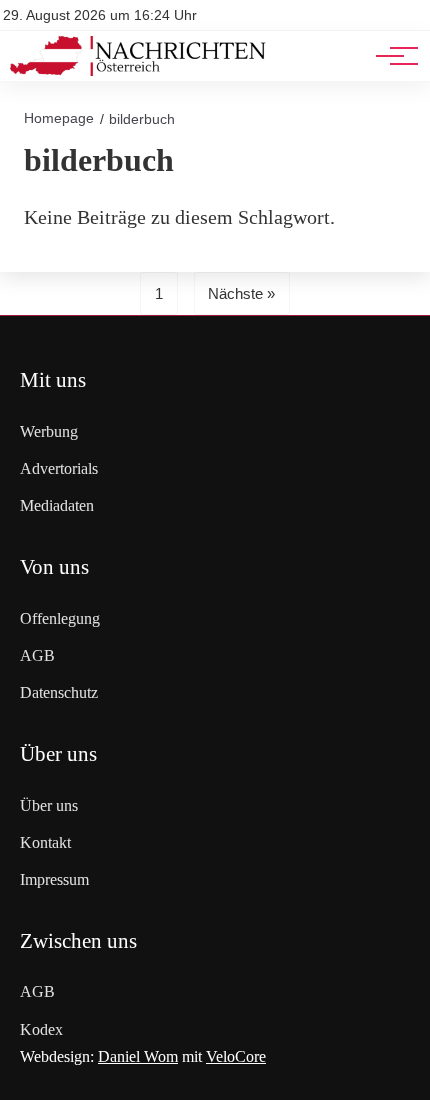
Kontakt (45, 842)
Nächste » (241, 293)
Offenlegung (60, 618)
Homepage (59, 118)
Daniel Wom (138, 1056)
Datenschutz (59, 692)
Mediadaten (57, 505)
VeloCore (236, 1056)
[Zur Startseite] (138, 70)
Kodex (41, 1029)
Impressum (54, 879)
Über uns (49, 805)
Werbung (49, 431)
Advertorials (59, 468)
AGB (37, 655)
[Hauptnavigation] (390, 56)
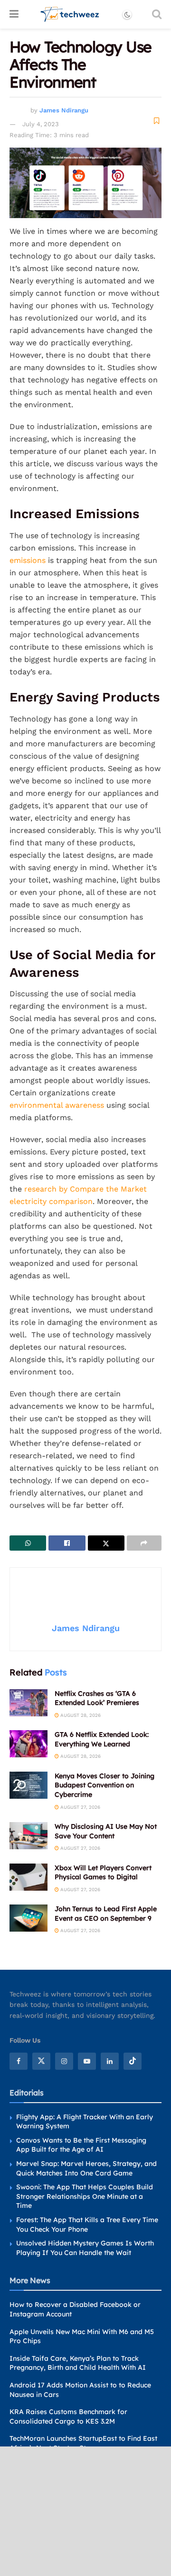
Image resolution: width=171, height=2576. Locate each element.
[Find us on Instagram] (64, 2060)
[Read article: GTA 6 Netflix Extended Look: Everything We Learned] (29, 1743)
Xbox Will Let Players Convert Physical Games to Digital (103, 1873)
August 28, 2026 (80, 1715)
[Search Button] (157, 14)
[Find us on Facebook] (19, 2060)
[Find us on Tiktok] (133, 2060)
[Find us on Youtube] (87, 2060)
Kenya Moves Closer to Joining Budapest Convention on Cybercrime (104, 1785)
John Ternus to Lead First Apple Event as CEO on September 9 (106, 1913)
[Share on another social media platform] (144, 1543)
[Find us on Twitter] (41, 2060)
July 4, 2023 (40, 124)
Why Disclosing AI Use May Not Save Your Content (106, 1831)
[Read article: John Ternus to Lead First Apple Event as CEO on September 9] (29, 1918)
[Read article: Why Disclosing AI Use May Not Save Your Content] (29, 1835)
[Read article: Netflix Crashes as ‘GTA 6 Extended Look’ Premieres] (29, 1702)
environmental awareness (57, 1105)
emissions (28, 560)
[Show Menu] (14, 14)
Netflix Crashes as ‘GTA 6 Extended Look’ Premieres (97, 1698)
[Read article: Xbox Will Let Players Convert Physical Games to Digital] (29, 1877)
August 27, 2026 (79, 1807)
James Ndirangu (63, 110)
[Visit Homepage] (70, 14)
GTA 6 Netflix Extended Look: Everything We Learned (102, 1739)
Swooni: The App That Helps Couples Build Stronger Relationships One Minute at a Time (84, 2196)
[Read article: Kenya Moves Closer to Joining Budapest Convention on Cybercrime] (29, 1785)
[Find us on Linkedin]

————

▸ Your instructions
In your copy of the records, include no pictures; repeat everything else exactly.

▸ Task answer
Kontakt (45, 842)
Nächste » (241, 293)
Offenlegung (60, 618)
Homepage (59, 118)
Daniel Wom (138, 1056)
Datenschutz (59, 692)
Mediadaten (57, 505)
VeloCore (236, 1056)
[Zur Startseite] (138, 70)
Kodex (41, 1029)
Impressum (54, 879)
Über uns (49, 805)
Werbung (49, 431)
Advertorials (59, 468)
AGB (37, 655)
[Hauptnavigation] (390, 56)
Image resolution: width=171, height=2576. Locate each element.
[Find us on Instagram] (64, 2060)
[Read article: GTA 6 Netflix Extended Look: Everything We Learned] (29, 1743)
Xbox Will Let Players Convert Physical Games to Digital (103, 1873)
August 28, 2026 (80, 1715)
[Search Button] (157, 14)
[Find us on Facebook] (19, 2060)
[Find us on Tiktok] (133, 2060)
[Find us on Youtube] (87, 2060)
Kenya Moves Closer to Joining Budapest Convention on Cybercrime (104, 1785)
John Ternus to Lead First Apple Event as CEO on September 9 (106, 1913)
[Share on another social media platform] (144, 1543)
[Find us on Twitter] (41, 2060)
July 4, 2023 (40, 124)
Why Disclosing AI Use May Not Save Your Content (106, 1831)
[Read article: John Ternus to Lead First Apple Event as CEO on September 9] (29, 1918)
[Read article: Why Disclosing AI Use May Not Save Your Content] (29, 1835)
[Read article: Netflix Crashes as ‘GTA 6 Extended Look’ Premieres] (29, 1702)
environmental awareness (57, 1105)
emissions (28, 560)
[Show Menu] (14, 14)
Netflix Crashes as ‘GTA 6 Extended Look’ Premieres (97, 1698)
[Read article: Xbox Will Let Players Convert Physical Games to Digital] (29, 1877)
August 27, 2026 (79, 1807)
James Ndirangu (63, 110)
[Visit Homepage] (70, 14)
GTA 6 Netflix Extended Look: Everything We Learned (102, 1739)
Swooni: The App That Helps Couples Build Stronger Relationships One Minute at a Time (84, 2196)
[Read article: Kenya Moves Closer to Joining Budapest Convention on Cybercrime] (29, 1785)
[Find us on Linkedin]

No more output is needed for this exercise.